Locusts and Shells

Symbol Analysis

When Pound compares modern people to pesky insects and calls them "shells" of real human beings, it might seem like he's being really harsh. And he is. But on the other hand, these images are also some of the easiest to understand in all of Canto VII. This imagery first makes it appearance in line 70, where Pound starts to speak of "Thin husks I had known as men." In other words, he claims that he has seen good people ruined by the modern world and turned into shadows or shells of their former selves.

As the poem continues, Pound accuses these modern people not only of being shells, but also of turning other people into shells by "speaking a shell of speech" and infecting other people with their bitter, empty words.

When it all comes down to it, Pound is suggesting that modern people lack a spiritual core or center that people in the past used to get from their belief in beauty and art. Once these people become shells, Pound more or less loses all respect for them and calls them locusts, comparing them to insects that should be exterminated. The guy isn't all that willing to compromise on his social and artistic ideals, and you really get a sense of it through the anger he expresses in his locust and shell imagery.

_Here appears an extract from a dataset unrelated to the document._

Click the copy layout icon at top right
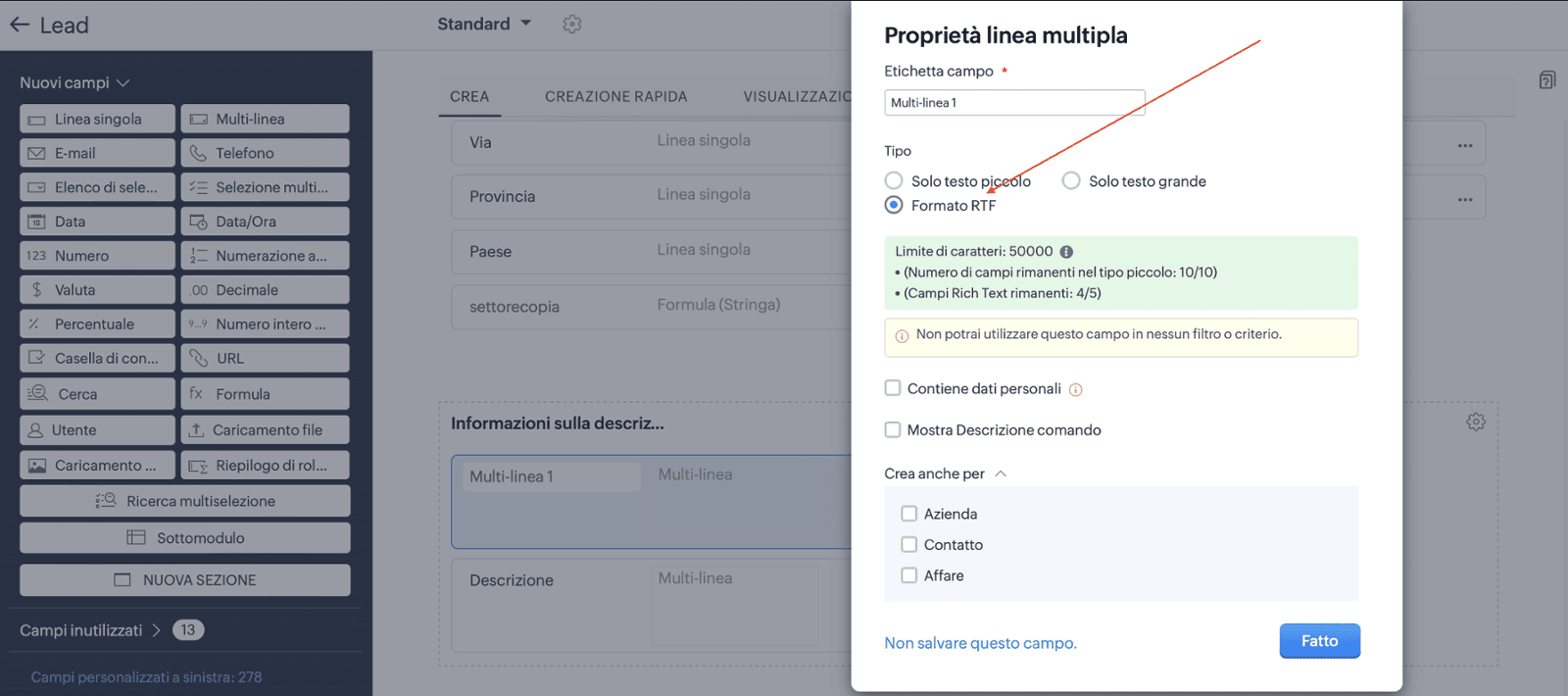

  • Lines 70-72: Pound introduces his shell and locust imagery beyond the midway point of Canto VII, but you can make a strong argument that this is the central, most memorable imagery of the entire poem. When Pound mentions the "Thin husks [he] had known as men," the entire tone of the poem changes. Pound goes from being sad to being angry. Or to put it another way, the first half of Canto VII has a conflict (the absence of beauty), but no real antagonist or enemy to pin the conflict on. From the moment he starts to talk about the modern men as "Dry casques [shells] of departed locusts/ speaking a shell of speech," he identifies his enemies and launches an assault against them.
  • Lines 74-75: Pound combines his imagery of locusts and shells by specifically comparing the old, modern men to the shells left behind by locusts that have molted. He's accusing these men of having no true, spiritual core, and claims that these men are "moved by no inner being." In other words, Pound doesn't see these people as fully human, though we're not totally sure why. It seems to have something to do with these men not caring about things that matter to Pound, like beauty and personal depth. Instead, these men are just a bunch of phonies whose lives don't matter, and all they add to the world is "a dryness calling for death."
  • Line 91: Line 91 simply says, "Only the husk of talk," which doesn't seem to add much to Pound's earlier claims about the old men of the modern world speaking with empty, meaningless words. But the fact that this line follows that claim, "The young men, never!" in line 90 shows us that Pound blames the problems of modern society specifically on old people who aren't open to hearing the opinions of the younger generation. 
  • Lines 104-105: Every time Pound seems to gather hope for the future, the image of old, locust-husk men keeps appearing in front of him and discouraging him. After all, the empty speech spoken by these men is hard for just one guy to overcome, even if that guy is Ezra Pound. When it all comes down to it, Pound looks to the future and finds that "the husks, before me, move,/ The words rattle: shells given out by shells." There's only so much he can do as an individual when the entire culture around him has embraced falsehood and emptiness. What's a guy to do?
  • Lines 106-107: Despite all of his despair, Pound never quite gives up on the project of bringing beauty and depth back to modern experience. At this later point in the poem, Pound thinks of himself as a "live man" in contrast to the dead men around him. He thinks of himself as a man fresh from wandering "out of lands and prisons" and who tries to "shake the dry pods" of modern people, hoping to jar them out of their dry, boring habits and to make something better out of them. In a sense, this image captures what Pound is trying to do with The Cantos in general. He's trying to educate people in the ways of beauty and to get them to live a more authentic life. In short, he wants us to stop being shells. 
  • Line 117: So far in Canto VII, the image of a shell has drawn a clear line between real, genuine people like Pound and the phony, boring old men he's fighting against. But in line 117, we hear mentions of "a more living shell," which totally changes Pound's emphasis. Rather than being totally black and white about good and bad people, Pound suggests here that people can be improved little by little. In other words, he finds hope in the idea that people can become "a more living shell" over time, until they hopefully become not a shell at all, but a full-fledged human being capable of appreciating beauty and the best things about human culture.